Findings in Case Study: Spike Protein Found in Brain & Heart
Report published 1 Oct. 2022 — did not see this posted elsewhere.
First autopsy report to “demonstrate” spike proteins in encephalitic lesions & to attribute it to vaccination rather than infection. (See conclusion area at the bottom.)
No words for this — there needs to be more funding for studies of this nature.
Here are 19 other papers for review — organized by the Guest Editor of MDPI:
Health problems. Retrospectives. Studies. Side effects. Risk factors.
The submission window for additional studies closes on 31 December 2022.
All these ideas could have been considered and discussed before a massive campaign to inject everyone started — but here we are.
Article available here on MDPI.
This is a case report of a 76-year-old patient with Parkinson’s disease (PD) who died three weeks after his third COVID-19 vaccination. The stated cause of death appeared to be a recurrent attack of aspiration pneumonia, which is indeed common in PD [14,15]. However, the detailed autopsy study revealed additional pathology, in particular necrotizing encephalitis and myocarditis. While the histopathological signs of myocarditis were comparatively mild, the encephalitis had resulted in significant multifocal necrosis and may well have contributed to the fatal outcome. Encephalitis often causes epileptic seizures, and the tongue bite found at the autopsy suggests that it had done so in this case. Several other cases of COVID-19 vaccine-associated encephalitis with status epilepticus have appeared previously [16,17,18].
Although there was no history of COVID-19 for this patient, immunohistochemistry for SARS-CoV-2 antigens (spike and nucleocapsid proteins) was performed. Spike protein could be indeed demonstrated in the areas of acute inflammation in the brain (particularly within the capillary endothelium) and the small blood vessels of the heart. Remarkably, however, the nucleocapsid was uniformly absent.
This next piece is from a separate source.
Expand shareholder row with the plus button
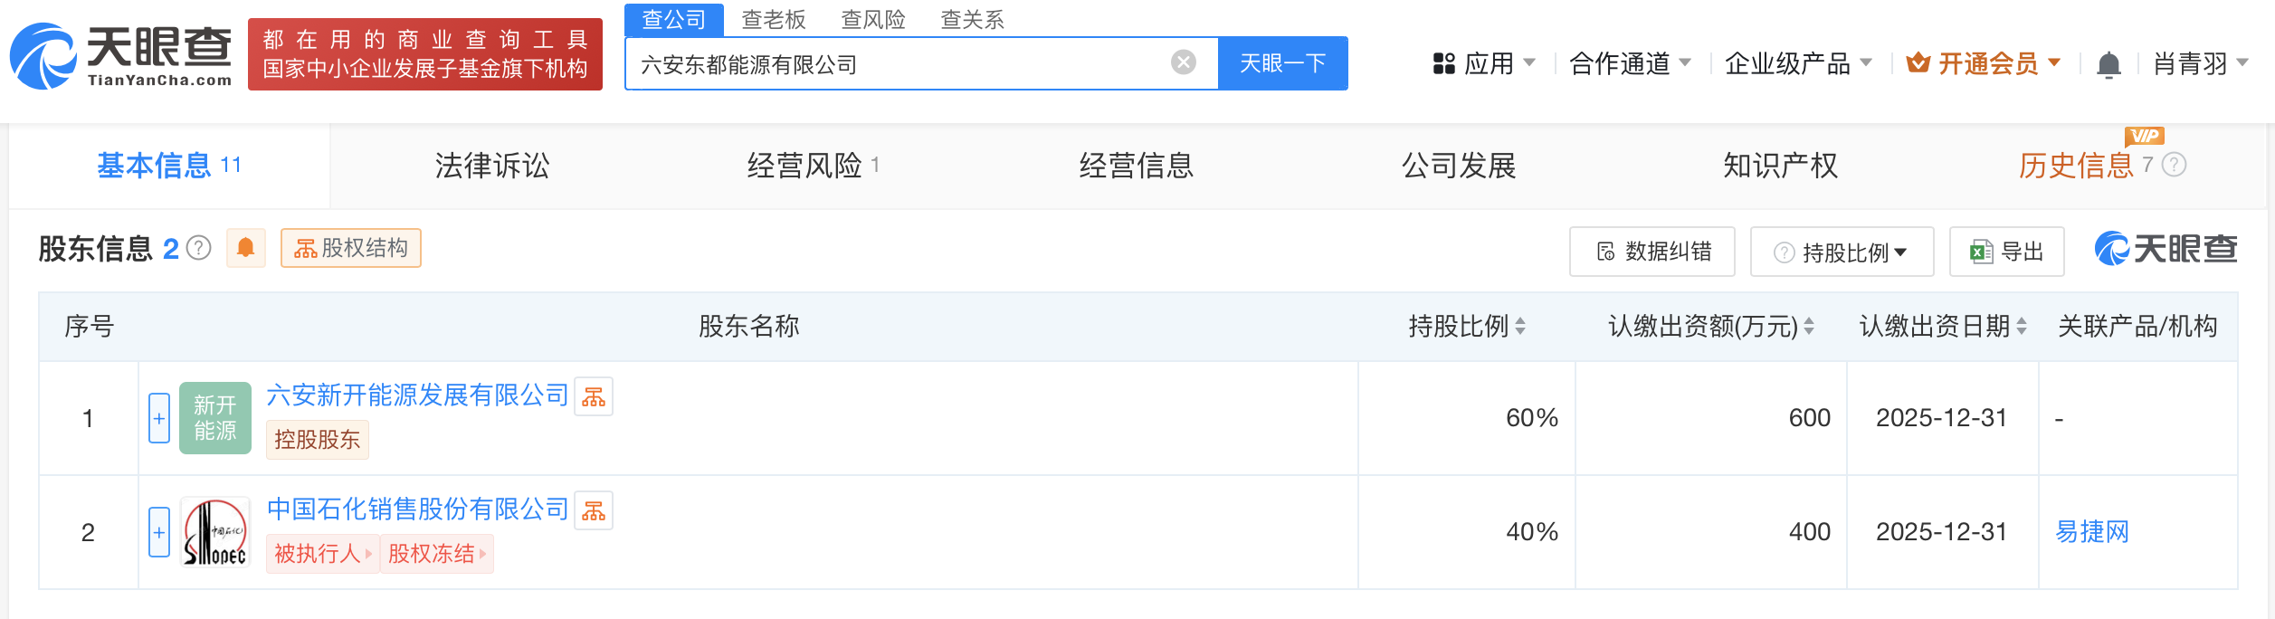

During an infection with the virus, both proteins should be expressed and detected together. On the other hand, the gene-based COVID-19 vaccines encode only the spike protein and therefore, the presence of spike protein only (but no nucleocapsid protein) in the heart and brain of the current case can be attributed to vaccination rather than to infection. This agrees with the patient’s history, which includes three vaccine injections, the third one just 3 weeks before his death, but no positive laboratory or clinical diagnosis of the infection.
Conclusion:
Numerous cases of encephalitis and encephalomyelitis have been reported in connection with the gene-based COVID-19 vaccines, with many being considered causally related to vaccination [31,38,39]. However, this is the first report to demonstrate the presence of the spike protein within the encephalitic lesions and to attribute it to vaccination rather than infection. These findings corroborate a causative role of the gene-based COVID-19 vaccines, and this diagnostic approach is relevant to potentially vaccine-induced damage to other organs as well.
Prion disease. Mad cow disease. Crutchfield, Jacob disease, headhunters in Borneo going crazy. Kurdo disease spike protein?
I think this was discussed recently, not sure by whom but I know I saw this. Maybe dr. Bhakdi talked about this.